* _WHAT YOU ARE ASKED TO DO_
Once you find the line containing "The width and height of the screenshot is (1568, 611)." in the data below, copy it and each following line exactly, up to and including the line containing "This screenshot has height=1103, width=1092.", and nothing else.

Data records

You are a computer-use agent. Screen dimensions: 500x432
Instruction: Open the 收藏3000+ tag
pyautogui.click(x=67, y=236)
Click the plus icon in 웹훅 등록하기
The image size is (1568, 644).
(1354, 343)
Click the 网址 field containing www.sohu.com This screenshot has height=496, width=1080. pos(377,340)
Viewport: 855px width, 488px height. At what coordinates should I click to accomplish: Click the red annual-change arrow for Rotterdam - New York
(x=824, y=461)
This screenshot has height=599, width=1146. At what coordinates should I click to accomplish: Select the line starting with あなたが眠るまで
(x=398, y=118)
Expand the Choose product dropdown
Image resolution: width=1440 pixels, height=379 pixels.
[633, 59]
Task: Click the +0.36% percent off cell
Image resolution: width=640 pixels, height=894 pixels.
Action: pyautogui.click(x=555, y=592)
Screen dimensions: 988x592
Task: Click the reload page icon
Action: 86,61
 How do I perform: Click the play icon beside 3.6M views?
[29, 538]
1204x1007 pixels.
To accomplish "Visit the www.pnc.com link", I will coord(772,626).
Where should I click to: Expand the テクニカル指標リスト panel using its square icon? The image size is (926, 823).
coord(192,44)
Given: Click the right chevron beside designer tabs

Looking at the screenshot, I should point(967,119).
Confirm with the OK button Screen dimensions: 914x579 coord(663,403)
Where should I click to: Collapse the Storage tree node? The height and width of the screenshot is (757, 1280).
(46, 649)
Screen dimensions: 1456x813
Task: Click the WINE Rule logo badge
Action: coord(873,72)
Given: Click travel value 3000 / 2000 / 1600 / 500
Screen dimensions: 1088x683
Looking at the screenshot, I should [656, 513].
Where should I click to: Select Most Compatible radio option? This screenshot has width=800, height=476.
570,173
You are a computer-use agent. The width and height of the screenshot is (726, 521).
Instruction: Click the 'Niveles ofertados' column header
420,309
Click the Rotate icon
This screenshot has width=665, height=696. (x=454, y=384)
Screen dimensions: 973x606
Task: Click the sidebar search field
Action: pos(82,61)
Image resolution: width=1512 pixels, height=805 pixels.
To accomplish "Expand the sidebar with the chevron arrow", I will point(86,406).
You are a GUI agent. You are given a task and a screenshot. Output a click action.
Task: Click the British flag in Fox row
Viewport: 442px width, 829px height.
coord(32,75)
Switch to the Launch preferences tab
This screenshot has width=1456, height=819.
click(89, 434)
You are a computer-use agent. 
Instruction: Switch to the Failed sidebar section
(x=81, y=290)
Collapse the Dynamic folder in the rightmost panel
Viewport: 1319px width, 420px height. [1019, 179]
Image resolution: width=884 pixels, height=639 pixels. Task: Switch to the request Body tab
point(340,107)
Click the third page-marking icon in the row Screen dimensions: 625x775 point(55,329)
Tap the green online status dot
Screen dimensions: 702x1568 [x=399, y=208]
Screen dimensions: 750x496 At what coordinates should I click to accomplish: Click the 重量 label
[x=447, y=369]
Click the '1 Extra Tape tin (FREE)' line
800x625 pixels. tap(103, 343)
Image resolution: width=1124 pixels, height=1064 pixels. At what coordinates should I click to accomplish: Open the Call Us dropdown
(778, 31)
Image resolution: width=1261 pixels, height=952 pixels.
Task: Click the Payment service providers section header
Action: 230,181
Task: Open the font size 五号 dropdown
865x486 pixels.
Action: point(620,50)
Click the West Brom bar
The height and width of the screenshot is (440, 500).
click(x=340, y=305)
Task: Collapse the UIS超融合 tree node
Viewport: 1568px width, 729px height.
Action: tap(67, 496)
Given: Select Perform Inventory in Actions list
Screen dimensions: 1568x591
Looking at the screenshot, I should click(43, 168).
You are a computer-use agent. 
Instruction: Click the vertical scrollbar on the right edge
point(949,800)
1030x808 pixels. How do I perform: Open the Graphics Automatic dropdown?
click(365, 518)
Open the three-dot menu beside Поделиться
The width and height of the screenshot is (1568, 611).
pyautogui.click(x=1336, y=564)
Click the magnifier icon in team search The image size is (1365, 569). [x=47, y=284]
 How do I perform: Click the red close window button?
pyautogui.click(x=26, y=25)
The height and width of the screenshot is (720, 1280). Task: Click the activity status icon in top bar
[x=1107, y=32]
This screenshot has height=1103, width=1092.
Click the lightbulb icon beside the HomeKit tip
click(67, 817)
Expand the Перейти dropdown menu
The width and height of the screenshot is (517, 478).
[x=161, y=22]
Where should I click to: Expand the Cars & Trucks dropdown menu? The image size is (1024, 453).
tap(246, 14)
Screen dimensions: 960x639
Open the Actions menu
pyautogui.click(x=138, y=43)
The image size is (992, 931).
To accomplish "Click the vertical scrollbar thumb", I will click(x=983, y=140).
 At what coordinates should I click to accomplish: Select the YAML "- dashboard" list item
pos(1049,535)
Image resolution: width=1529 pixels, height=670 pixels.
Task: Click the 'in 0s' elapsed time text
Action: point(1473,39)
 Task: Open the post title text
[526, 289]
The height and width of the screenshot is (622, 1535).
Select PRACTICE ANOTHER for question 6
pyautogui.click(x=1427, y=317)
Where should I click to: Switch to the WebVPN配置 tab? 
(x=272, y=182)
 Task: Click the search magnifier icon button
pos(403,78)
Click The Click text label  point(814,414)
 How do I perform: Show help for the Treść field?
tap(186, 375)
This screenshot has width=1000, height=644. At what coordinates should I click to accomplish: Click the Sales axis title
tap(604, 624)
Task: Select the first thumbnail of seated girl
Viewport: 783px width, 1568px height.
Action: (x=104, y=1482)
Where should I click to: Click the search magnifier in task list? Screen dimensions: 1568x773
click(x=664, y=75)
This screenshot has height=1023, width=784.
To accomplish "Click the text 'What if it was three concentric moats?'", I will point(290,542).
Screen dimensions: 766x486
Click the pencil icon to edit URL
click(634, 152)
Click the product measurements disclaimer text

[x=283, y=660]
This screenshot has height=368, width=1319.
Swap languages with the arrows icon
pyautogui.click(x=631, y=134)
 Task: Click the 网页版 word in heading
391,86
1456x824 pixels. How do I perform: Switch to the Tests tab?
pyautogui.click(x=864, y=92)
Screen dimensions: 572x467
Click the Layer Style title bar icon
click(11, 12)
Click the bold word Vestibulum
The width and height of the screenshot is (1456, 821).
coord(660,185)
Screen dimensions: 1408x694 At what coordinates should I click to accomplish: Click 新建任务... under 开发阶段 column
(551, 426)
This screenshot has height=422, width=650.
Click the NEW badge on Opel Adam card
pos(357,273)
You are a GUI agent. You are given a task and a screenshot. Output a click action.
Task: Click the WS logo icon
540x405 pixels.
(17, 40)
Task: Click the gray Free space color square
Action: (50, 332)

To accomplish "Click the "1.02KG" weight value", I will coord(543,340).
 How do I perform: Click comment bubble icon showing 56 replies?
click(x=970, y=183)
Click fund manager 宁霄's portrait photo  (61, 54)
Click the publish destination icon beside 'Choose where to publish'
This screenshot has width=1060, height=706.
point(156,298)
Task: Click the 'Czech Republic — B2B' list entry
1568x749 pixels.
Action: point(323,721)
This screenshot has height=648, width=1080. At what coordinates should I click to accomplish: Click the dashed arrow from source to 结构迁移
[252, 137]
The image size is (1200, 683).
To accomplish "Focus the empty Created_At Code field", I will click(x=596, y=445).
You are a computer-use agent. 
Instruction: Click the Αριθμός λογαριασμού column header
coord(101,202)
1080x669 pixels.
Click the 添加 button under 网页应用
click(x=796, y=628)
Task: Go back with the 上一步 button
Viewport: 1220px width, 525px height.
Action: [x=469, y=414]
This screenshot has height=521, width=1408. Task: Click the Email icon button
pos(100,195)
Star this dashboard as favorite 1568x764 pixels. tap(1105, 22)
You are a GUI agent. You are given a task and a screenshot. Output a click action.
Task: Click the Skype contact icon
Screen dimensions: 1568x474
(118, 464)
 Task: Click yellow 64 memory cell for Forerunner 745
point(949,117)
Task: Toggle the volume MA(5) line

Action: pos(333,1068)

* _EXERCISE ANSWER_
The width and height of the screenshot is (1568, 611).
pyautogui.click(x=1336, y=564)
Click the magnifier icon in team search The image size is (1365, 569). [x=47, y=284]
 How do I perform: Click the red close window button?
pyautogui.click(x=26, y=25)
The height and width of the screenshot is (720, 1280). Task: Click the activity status icon in top bar
[x=1107, y=32]
This screenshot has height=1103, width=1092.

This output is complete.